The U.S. Department of Homeland Security (DHS) announced that it will begin implementing changes to the Employment Authorization Documents (EADs) application process. One example of the changes includes prioritizing some applications. In addition, it would issue EADs with extended validity periods.
These EADs would benefit eligible immigrants, improving their opportunity to acquire work authorization. The DHS’s actions come as a response to calls for accelerated processing for work authorization. In addition, the Department announced several measures to improve and update its policies and procedures. These changes would improve its EAD processing, including an accelerated process for eligible applicants.
Beginning October 1, 2023, the U.S. Citizenship and Immigration Services (USCIS) will start accelerating processing for EAD applications. This processing will apply to parolees’ applications filed through the CBP One app. According to the DHS, unlike asylum seekers, these parolees are immediately eligible for work authorization.
The DHS will also assign additional personnel and adjust processes to decrease the median processing time for EAD applications. This adjustment would change the processing time from 90 days to 30. In addition, it will prioritize achieving the same 30-day processing time for applications filed under the Cuban, Haitian, Venezuelan, and Nicaraguan parole programs.
The DHS also recognized that many desire a similar acceleration in processing for asylum seekers.
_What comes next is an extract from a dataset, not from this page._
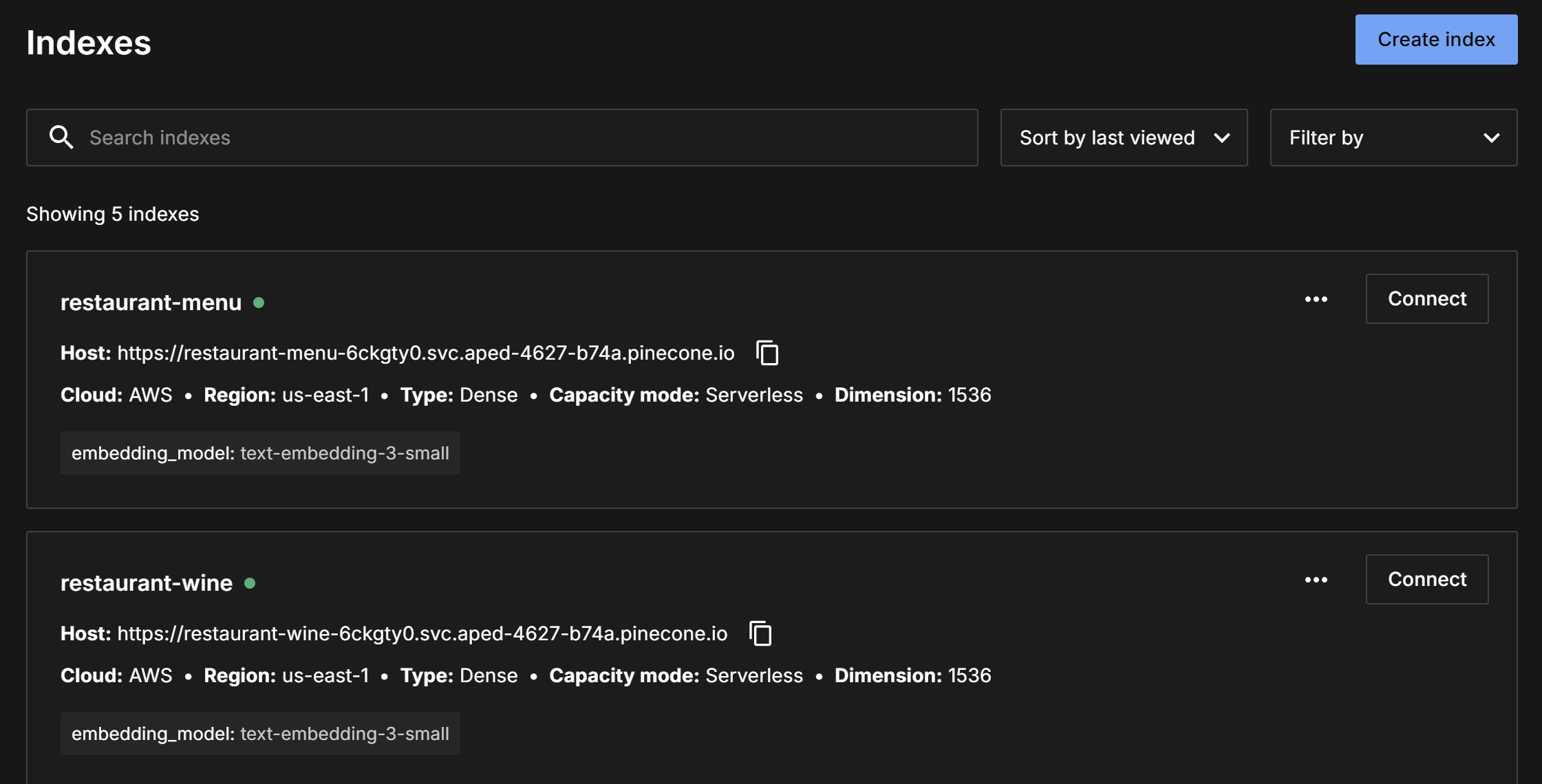Click the Filter by chevron arrow
The image size is (1542, 784).
tap(1491, 138)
However, the Department revealed how current laws make this request impossible. Federal law stipulates that asylum seekers may legally obtain work authorization at least six months after filing their claim.
Furthermore, the Department remarked that USCIS will increase the validity periods for EADs held by eligible individuals. According to the DHS, this includes: “those admitted as refugees or granted asylum; recipients of withholding of removal; and applicants for asylum, adjustment of status, or cancellation of removal.”
With an increased validity period, the DHS aims to reduce how often individuals must file for EAD renewals. This increase has a two-fold impact: Reducing the likelihood of gaps in work authorization for beneficiaries and reducing the workload on the USCIS processing renewal applications. As a result, the agencies can spend more time reducing processing time for initial work authorizations.
These changes to work authorization will benefit employers by providing a larger labor pool. It also reduces how often they must reverify employees’ employment eligibility (Form I-9). Until then, employers should consider using an electronic I-9 management system to improve the employment eligibility verification process. This tool guides employees through the process and provides reminders of when to take action.